> _WORK REQUIRED_
Copy out every one of the following items word for word, with nothing added, dropped, or reordered.

> _DATASET ROWS_
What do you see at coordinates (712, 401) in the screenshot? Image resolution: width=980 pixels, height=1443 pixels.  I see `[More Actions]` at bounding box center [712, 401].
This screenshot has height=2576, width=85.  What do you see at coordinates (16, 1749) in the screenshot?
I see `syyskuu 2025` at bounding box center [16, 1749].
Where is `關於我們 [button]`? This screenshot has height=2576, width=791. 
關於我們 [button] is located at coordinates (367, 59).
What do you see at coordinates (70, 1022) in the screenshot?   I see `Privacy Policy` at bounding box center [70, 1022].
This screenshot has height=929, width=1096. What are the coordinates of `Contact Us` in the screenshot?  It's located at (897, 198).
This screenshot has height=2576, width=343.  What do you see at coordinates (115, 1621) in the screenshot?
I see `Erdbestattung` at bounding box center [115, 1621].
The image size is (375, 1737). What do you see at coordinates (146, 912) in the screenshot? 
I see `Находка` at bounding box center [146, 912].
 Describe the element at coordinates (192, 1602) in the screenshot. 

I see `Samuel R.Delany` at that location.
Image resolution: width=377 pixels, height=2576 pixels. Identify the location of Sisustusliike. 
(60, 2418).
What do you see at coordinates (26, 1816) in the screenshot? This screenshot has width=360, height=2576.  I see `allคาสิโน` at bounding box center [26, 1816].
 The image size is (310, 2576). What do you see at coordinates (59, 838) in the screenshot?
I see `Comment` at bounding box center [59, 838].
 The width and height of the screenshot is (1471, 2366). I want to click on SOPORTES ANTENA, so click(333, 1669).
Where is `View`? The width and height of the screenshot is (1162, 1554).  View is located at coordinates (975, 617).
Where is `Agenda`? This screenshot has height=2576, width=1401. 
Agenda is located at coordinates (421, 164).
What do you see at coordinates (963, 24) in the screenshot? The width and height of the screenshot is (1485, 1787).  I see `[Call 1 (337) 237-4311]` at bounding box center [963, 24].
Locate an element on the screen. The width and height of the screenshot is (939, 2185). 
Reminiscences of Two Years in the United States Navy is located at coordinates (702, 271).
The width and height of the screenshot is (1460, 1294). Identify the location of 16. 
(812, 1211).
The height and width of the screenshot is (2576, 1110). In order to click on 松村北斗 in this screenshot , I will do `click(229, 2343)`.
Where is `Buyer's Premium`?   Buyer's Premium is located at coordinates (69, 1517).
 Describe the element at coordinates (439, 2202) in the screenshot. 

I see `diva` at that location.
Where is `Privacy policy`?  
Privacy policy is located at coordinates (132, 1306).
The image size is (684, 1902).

> _ANSWER TO THE EXERCISE_
What do you see at coordinates (712, 401) in the screenshot? Image resolution: width=980 pixels, height=1443 pixels.  I see `[More Actions]` at bounding box center [712, 401].
This screenshot has height=2576, width=85.  What do you see at coordinates (16, 1749) in the screenshot?
I see `syyskuu 2025` at bounding box center [16, 1749].
Where is `關於我們 [button]`? This screenshot has height=2576, width=791. 
關於我們 [button] is located at coordinates (367, 59).
What do you see at coordinates (70, 1022) in the screenshot?   I see `Privacy Policy` at bounding box center [70, 1022].
This screenshot has height=929, width=1096. What are the coordinates of `Contact Us` in the screenshot?  It's located at (897, 198).
This screenshot has height=2576, width=343.  What do you see at coordinates (115, 1621) in the screenshot?
I see `Erdbestattung` at bounding box center [115, 1621].
The image size is (375, 1737). What do you see at coordinates (146, 912) in the screenshot? 
I see `Находка` at bounding box center [146, 912].
 Describe the element at coordinates (192, 1602) in the screenshot. 

I see `Samuel R.Delany` at that location.
Image resolution: width=377 pixels, height=2576 pixels. Identify the location of Sisustusliike. 
(60, 2418).
What do you see at coordinates (26, 1816) in the screenshot? This screenshot has width=360, height=2576.  I see `allคาสิโน` at bounding box center [26, 1816].
 The image size is (310, 2576). What do you see at coordinates (59, 838) in the screenshot?
I see `Comment` at bounding box center [59, 838].
 The width and height of the screenshot is (1471, 2366). I want to click on SOPORTES ANTENA, so click(333, 1669).
Where is `View`? The width and height of the screenshot is (1162, 1554).  View is located at coordinates (975, 617).
Where is `Agenda`? This screenshot has height=2576, width=1401. 
Agenda is located at coordinates (421, 164).
What do you see at coordinates (963, 24) in the screenshot? The width and height of the screenshot is (1485, 1787).  I see `[Call 1 (337) 237-4311]` at bounding box center [963, 24].
Locate an element on the screen. The width and height of the screenshot is (939, 2185). 
Reminiscences of Two Years in the United States Navy is located at coordinates (702, 271).
The width and height of the screenshot is (1460, 1294). Identify the location of 16. 
(812, 1211).
The height and width of the screenshot is (2576, 1110). In order to click on 松村北斗 in this screenshot , I will do `click(229, 2343)`.
Where is `Buyer's Premium`?   Buyer's Premium is located at coordinates (69, 1517).
 Describe the element at coordinates (439, 2202) in the screenshot. 

I see `diva` at that location.
Where is `Privacy policy`?  
Privacy policy is located at coordinates (132, 1306).
The image size is (684, 1902).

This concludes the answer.